Lets face it after the 1st 2 all bets are off and I get Treasury are salivating at prospect of punting next few to Norway
“Current plans include eight ships for the UK, alongside larger fleets for Canada and Australia and at least five vessels for Norway.”
Suspect this was partially lifted from an older article, but should probably be updated to reflect Australia’s reduced order.
Good to see one Govt taking their national and energy security seriously. There’s common sense out there
Norway take defence seriously.
Our government is nothing but hot air, spin, half truths, lies, and ignorance.
Until the dismantling of the armed forces ceases and rebuilding begins, nothing will change my views on this, or this government that so many here were desperate to see elected.

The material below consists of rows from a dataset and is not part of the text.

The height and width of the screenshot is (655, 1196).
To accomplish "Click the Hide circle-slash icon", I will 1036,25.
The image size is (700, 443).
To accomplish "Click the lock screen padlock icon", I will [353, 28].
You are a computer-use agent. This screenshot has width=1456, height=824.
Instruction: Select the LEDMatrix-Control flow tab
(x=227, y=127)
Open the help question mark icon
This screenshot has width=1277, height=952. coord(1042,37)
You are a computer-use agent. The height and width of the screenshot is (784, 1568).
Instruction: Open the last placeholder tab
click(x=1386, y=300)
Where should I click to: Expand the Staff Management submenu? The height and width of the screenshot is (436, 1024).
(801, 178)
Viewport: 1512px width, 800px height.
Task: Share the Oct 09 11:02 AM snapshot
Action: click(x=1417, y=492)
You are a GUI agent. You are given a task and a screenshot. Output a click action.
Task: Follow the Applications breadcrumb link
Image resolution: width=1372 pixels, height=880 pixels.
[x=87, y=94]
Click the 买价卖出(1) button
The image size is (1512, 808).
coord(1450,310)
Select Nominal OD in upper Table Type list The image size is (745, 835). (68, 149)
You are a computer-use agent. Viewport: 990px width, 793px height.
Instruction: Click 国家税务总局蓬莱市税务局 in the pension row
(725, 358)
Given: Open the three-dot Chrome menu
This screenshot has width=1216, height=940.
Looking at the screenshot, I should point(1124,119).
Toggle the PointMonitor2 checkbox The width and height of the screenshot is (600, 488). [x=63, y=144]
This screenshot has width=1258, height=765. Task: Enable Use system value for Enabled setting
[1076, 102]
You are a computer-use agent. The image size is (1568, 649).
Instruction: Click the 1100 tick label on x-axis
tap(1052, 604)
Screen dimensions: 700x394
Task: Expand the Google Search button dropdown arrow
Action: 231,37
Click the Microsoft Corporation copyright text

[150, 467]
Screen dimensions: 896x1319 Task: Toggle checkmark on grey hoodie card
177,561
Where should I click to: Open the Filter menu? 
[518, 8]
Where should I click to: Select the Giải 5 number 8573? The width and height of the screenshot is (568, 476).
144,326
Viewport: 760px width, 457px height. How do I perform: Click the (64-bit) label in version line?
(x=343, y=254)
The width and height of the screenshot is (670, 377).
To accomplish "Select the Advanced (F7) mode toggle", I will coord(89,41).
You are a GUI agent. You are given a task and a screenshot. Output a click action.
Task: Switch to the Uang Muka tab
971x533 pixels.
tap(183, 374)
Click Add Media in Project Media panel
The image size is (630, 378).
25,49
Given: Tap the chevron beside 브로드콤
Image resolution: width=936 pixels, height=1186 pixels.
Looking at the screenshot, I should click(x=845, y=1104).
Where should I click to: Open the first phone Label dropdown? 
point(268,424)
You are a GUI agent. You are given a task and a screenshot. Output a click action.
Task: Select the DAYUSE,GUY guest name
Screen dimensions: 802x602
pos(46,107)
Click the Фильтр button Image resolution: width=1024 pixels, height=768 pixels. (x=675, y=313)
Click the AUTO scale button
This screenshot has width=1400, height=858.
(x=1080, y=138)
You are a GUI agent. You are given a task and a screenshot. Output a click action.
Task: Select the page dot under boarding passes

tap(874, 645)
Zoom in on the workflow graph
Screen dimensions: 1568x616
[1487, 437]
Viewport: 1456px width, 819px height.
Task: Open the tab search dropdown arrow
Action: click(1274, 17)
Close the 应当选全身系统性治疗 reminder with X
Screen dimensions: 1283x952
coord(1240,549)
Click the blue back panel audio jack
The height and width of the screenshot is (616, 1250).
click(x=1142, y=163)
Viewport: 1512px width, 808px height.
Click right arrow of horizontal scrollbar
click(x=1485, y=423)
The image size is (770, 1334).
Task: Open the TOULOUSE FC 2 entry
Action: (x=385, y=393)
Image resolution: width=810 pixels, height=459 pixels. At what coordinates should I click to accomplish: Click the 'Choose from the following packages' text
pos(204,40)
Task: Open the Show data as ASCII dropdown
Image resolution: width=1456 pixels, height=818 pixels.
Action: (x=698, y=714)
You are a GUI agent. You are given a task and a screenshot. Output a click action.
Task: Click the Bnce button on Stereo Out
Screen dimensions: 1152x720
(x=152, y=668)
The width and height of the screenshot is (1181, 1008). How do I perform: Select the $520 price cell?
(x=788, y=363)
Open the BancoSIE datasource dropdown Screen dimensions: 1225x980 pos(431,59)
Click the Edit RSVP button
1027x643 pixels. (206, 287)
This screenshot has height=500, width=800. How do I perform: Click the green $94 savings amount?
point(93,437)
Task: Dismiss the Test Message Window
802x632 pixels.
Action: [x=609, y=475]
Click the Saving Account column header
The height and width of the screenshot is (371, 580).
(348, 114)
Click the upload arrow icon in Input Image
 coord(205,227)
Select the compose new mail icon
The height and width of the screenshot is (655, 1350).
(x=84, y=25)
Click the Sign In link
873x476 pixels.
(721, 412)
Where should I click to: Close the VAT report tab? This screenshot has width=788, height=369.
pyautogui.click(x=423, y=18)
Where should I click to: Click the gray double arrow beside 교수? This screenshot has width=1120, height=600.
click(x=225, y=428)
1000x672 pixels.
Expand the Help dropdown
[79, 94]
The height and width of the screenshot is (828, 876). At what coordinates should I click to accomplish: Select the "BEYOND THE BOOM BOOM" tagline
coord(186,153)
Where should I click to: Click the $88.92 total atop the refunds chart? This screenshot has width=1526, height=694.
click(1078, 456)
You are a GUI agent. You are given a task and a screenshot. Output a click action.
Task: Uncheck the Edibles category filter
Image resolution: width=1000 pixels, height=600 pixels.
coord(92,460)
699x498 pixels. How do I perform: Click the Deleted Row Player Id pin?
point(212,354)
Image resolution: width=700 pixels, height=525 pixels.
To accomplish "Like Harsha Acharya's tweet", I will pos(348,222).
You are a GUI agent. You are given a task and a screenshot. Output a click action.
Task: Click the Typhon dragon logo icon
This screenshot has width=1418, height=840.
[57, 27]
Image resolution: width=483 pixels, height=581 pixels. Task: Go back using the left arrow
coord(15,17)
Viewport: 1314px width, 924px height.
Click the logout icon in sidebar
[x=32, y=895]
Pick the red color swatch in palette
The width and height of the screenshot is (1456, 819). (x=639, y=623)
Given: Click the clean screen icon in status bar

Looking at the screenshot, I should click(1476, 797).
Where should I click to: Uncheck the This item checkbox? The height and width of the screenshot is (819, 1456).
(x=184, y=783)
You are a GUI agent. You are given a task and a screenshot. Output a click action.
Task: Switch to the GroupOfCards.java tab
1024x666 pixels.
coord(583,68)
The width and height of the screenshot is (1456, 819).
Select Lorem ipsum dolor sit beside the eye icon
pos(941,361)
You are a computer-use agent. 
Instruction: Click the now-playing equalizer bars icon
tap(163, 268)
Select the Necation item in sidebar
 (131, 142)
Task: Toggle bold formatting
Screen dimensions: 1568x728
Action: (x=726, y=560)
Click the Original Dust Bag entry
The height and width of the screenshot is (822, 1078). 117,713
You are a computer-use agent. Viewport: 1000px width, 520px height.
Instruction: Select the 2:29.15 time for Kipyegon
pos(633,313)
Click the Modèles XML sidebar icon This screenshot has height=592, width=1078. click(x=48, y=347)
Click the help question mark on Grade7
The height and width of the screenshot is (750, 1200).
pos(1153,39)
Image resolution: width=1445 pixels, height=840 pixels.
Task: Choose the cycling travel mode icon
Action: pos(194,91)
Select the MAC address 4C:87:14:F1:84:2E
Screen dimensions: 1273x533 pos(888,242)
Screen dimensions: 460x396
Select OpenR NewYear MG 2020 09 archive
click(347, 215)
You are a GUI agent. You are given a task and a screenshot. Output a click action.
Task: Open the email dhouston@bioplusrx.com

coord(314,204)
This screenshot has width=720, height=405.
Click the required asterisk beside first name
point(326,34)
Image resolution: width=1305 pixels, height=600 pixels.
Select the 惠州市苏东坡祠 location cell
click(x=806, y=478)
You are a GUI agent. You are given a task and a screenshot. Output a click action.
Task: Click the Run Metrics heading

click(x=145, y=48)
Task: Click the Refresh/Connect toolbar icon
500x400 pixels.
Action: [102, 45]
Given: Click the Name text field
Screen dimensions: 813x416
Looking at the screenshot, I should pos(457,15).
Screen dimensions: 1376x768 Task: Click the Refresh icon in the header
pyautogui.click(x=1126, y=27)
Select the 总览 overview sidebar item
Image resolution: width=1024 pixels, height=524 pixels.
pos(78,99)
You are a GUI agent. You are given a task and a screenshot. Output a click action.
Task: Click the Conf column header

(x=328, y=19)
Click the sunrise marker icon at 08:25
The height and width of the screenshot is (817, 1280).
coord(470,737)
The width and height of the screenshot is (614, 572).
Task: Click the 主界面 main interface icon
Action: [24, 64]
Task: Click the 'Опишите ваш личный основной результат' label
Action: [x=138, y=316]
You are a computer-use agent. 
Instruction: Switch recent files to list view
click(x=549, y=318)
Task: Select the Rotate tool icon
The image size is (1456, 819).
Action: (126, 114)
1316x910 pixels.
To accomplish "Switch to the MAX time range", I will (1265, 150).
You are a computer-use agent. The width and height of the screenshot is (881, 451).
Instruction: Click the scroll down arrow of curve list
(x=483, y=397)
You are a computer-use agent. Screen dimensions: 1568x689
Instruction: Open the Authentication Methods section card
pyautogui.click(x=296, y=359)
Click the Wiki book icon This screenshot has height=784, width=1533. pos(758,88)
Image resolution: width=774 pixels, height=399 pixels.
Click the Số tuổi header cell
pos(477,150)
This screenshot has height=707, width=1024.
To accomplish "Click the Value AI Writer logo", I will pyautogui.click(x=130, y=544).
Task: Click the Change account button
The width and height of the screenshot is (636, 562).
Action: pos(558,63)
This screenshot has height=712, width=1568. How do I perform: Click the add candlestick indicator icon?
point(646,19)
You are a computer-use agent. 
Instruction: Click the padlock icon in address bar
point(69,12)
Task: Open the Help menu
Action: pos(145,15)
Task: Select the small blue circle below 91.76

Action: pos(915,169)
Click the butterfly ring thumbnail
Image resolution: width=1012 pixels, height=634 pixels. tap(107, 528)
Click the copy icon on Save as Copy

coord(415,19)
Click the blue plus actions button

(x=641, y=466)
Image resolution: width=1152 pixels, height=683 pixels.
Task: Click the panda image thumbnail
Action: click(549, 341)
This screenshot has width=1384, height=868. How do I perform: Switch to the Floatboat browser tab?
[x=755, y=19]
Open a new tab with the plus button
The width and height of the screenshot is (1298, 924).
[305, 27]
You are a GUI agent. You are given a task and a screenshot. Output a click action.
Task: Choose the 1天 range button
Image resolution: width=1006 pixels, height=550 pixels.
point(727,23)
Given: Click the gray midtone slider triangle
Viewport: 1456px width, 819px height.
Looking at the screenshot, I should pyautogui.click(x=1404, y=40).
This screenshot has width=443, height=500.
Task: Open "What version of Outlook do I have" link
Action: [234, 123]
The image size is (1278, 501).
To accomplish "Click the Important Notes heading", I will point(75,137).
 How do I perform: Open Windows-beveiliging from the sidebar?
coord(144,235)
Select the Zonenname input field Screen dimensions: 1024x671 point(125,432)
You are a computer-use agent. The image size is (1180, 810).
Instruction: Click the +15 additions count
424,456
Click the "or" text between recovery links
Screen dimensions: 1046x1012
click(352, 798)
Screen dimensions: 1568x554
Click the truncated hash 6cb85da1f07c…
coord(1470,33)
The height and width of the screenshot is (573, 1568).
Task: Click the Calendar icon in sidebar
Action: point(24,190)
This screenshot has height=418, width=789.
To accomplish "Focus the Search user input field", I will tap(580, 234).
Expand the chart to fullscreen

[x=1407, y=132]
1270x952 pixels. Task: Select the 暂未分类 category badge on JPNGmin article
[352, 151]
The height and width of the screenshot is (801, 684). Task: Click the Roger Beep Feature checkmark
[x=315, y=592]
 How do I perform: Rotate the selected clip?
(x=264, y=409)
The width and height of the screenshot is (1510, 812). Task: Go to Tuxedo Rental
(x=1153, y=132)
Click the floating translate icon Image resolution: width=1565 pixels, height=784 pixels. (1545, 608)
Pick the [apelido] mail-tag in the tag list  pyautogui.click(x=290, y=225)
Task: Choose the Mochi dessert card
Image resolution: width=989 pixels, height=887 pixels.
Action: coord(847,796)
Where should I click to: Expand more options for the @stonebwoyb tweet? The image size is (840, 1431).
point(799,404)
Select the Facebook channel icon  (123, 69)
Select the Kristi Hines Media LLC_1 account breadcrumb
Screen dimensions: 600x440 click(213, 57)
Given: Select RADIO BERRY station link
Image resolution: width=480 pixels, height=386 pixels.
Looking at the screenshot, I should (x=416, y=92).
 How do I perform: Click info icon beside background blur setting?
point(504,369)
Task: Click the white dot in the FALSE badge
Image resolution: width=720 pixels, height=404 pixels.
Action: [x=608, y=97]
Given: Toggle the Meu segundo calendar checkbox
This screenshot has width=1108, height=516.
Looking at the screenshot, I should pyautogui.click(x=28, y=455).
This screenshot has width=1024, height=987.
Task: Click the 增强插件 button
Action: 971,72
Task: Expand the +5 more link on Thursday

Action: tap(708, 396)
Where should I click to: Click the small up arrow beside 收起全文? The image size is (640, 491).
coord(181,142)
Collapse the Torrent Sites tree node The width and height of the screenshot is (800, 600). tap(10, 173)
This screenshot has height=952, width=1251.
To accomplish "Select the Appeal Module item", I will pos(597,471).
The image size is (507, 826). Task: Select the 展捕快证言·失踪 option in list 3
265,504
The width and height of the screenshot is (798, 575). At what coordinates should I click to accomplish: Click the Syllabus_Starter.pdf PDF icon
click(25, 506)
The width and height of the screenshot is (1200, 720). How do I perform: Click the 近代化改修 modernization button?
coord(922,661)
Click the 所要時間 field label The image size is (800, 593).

Exactly how I feel. I’m not going to stop talking about the mess the military is in either. I’ve had some Labour voters on twitter telling me the Navy is fine bla bla when its not. Most ships are in refit/maintenance etc and constantly argued with me on everything. I wasn’t even blaming this LAbour government as its been a problem for decades and the tories slashing the budget didnt help.
You think the Tories were any better?
Both are guilty, and know doubt future governments.
Just as awful perhaps arguably worse as they called themselves the party of defence! Lying b’sta*ds
No, both are as bad re Defence. I don’t know many Tory CND types though.
I reckon we’ll be lucky to get 5 T26! For sale the greatest navy in the world, once!
God, no, surely that’d be the end.
I think we get the 8, they’ve been ordered.
Treasury just get to drag them out.
Even another 3 T31 and we’d be getting somewhere. It’s a national scandal what has bedn inflicted on our military the last 30 years, sadly, such a scandal it’s not on the public consciousness at all.
My take….Thank you Norway. This decision enables the Treasury to space out the RN T26s, helps the UK to afford Bastion and makes it more likely we will see a follow on order for the cheaper T31/32 in the DIP.
So we end up with no serviceable ships for another decade or more? The 1 or 2 type 26s we get being ran into the ground doing the workload of a whole fleet? Thanks but no thanks! Type 31 is all well and good for showing the flag, counter drugs etc but with its current weapons fit is of little value in a hot war, there no logic in favoring more of them at the expense of slowing down arrivals of genuine warships.
Isn’t t31 getting mk41 vls? That gives it some kick.
Not ordered yet
So the Norwegians have the money, surely the Economy many times bigger will have the money to buy their expanded fleet, right. Right….
All questions will be answered when the DIP is published. Unless either A it’s never published, or B it’s full of vague nonsense and has no concrete figures in it.
There isn’t a single party in this country who takes defence seriously. We needed to increase defence spending BEFORE shit hit the fan in 2022 (and the little green man invasion prior to that), and yet they’re still procrastinating the DIP and any defence spending uplift.
Exactly that Jonny. People like to forget that Russia invaded Ukraine in 2014. That should have been the wake up call.
I see this as good and bad news, good in respect that BAE gets the order, bad the the Treasury will now have yet another excuse go through another modelling exercise and more delays to find out the same answer, the best kit is expensive and defence needs increased funding.
If there are no follow on orders for T31 from us or export to Denmark/Sweden etc, maybe BAE could contract Babcock to build blocks for this T26 programme in the 2030’s? Could help with capacity before the next destroyer programme.
So now we know…….2 Type 26s by 2030 and then what? 5 to Norway and RN gets frigate 3 or is it 8? by 2042.Ah but as Norwegian ships they will be deployed against the Russians so it saves us buying them,manning them,all that expensive stuff….If only we could persuade someone to buy Type 83 destroyers…Might get away with not actually building any for the RN!!!….Big wins all round!!!